GIVEN INSTRUCTION 1: In the Oracle Forms playbook, which version of Debezium ran on the Ubuntu VM?
GIVEN INSTRUCTION 2: Please render this sentence from the Oracle Forms playbook in German: "The agent must never invent a permit status."

+++ SUPPLIED PASSAGE

Legacy sites

Oracle Forms to chat agent: a read-only CDC playbook

The Oracle Forms backend was 22 years old. The Dutch municipality wanted a permit-status chat agent. We were not allowed to add a single row to the database.

Jacob Molkenboer· Founder · A Brand New Company· 15 Feb 2025· 10 min

Leather logbook with green ribbon, brass key on index card, iron shipping tag on ivory linen, dark shadows right.

The clerks at Gemeente X had a Tuesday-morning rhythm. Phone rings. Resident on the line. Wat is de status van mijn dakkapelvergunning? One clerk pulls up an Oracle Forms screen from 2004, tabs through six forms, types the BSN, waits for the green status band at the bottom, reads back a code. Then translates the code into plain Dutch. Then explains why it has been five weeks.

They wanted a chat agent. Residents would ask the question themselves, get an answer in plain Dutch, and only call when the agent could not help. The catch: the Oracle Forms backend was 22 years old, the database underneath was a hand-tuned 11g instance that nobody wanted to wake up, and the original vendor billed by the form. We were not allowed to add a single row to that database.

Three rules from week one:

The legacy database is read-only. No new writes, no schema changes, no triggers.
The agent must never invent a permit status.
The lag between Oracle and the chat answer stays under 90 seconds.

This is the wiring, end to end.

The constraint that shapes everything

Oracle Forms apps from the early 2000s usually talk to an Oracle database directly. CHAR(1) status fields. Padded numbers. Hand-rolled audit tables. Stored procedures that mutate state in five places. Refactoring is not the right word for what it would take to modernise. It is a political event, and the municipality was clear that it would not happen this budget cycle.

What we got instead was one concession from the DBA team: enable Oracle LogMiner and grant us a read-only role with SELECT_CATALOG_ROLE plus LOGMINING. No agent installed on the database server. No daemon. No cron. A JDBC connection over a site-to-site IPSec tunnel, that the DBA could revoke in thirty seconds.

That was the whole budget. Everything else had to live outside.

Debezium as the read-only door

The standard pattern here is change data capture. Debezium's Oracle connector reads the redo log through LogMiner and emits row-level change events. It runs entirely client-side from the database's perspective. We hosted it on a small Ubuntu VM (Java 17, Kafka 3.6, Debezium 2.5) inside our own subnet, dialling out to the Oracle SCAN listener.

The minimum config that gave us a clean stream:

name=permits-oracle
connector.class=io.debezium.connector.oracle.OracleConnector
database.hostname=oracle.gemeente.internal
database.port=1521
database.user=cdc_reader
database.password=${file:/run/secrets/cdc:pwd}
database.dbname=GEMPROD
database.pdb.name=GEMPDB
snapshot.mode=schema_only_recovery
log.mining.strategy=online_catalog
log.mining.batch.size.default=20000
log.mining.batch.size.max=100000
table.include.list=GEM.VERGUNNINGEN,GEM.VERGUNNING_STATUS,GEM.AANVRAGER
schema.history.internal.kafka.bootstrap.servers=kafka:9092
schema.history.internal.kafka.topic=schema-history.gem

A few notes from running this against real load. online_catalog is dramatically cheaper than redo_log_catalog, but only valid if the schema does not change underneath you. For a 22-year-old system that has not had a column added since 2017, that bet was safe. We watched the LogMiner session with a daily query against V$LOGMNR_STATS just in case.

++++++
+++ RAW DATA

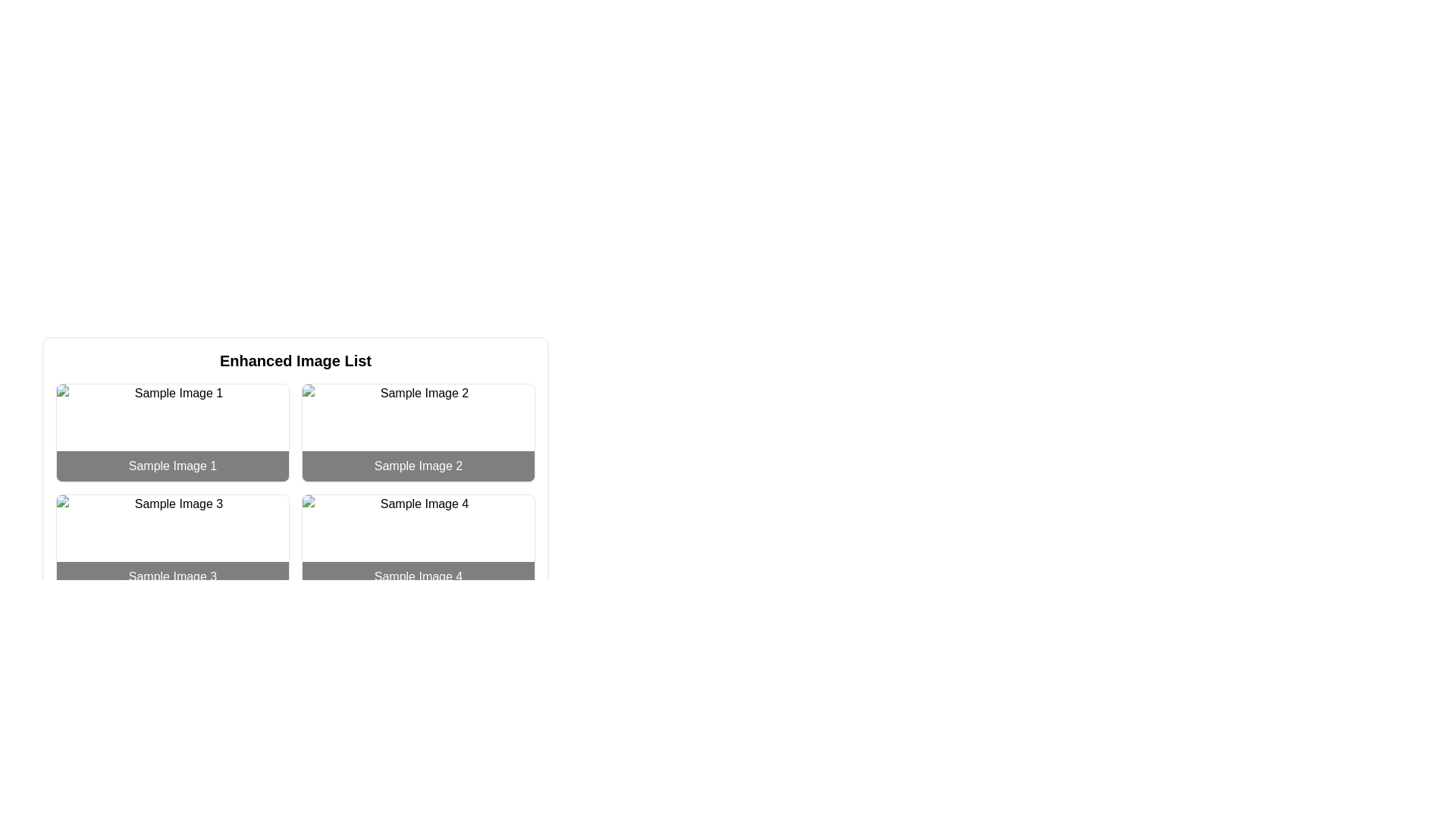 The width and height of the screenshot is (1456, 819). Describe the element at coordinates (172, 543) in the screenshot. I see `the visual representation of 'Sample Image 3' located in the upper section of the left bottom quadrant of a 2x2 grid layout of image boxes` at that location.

++++++

FULL ANSWER 1: Debezium 2.5

FULL ANSWER 2: Der Agent darf niemals einen Genehmigungsstatus erfinden.